PROBLEM TO WORK ON — Please list all lines of the material below in which the string "Open" occurs.

DATA TO USE —
=======

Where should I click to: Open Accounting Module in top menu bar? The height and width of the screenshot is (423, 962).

=======

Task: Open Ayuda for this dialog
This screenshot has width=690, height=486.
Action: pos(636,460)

=======

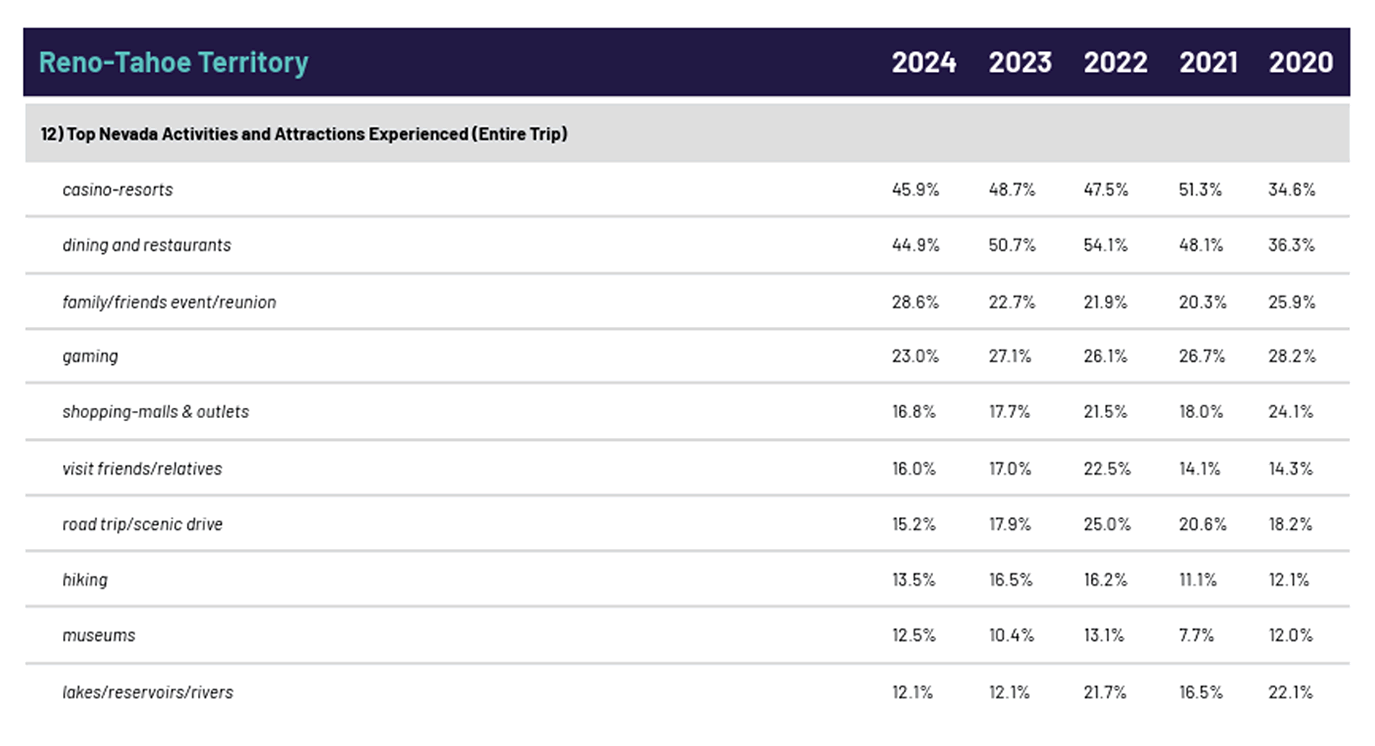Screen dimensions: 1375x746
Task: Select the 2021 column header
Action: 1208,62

=======

OUTPUT FOR THIS EXERCISE —
Where should I click to: Open Accounting Module in top menu bar? The height and width of the screenshot is (423, 962).
Task: Open Ayuda for this dialog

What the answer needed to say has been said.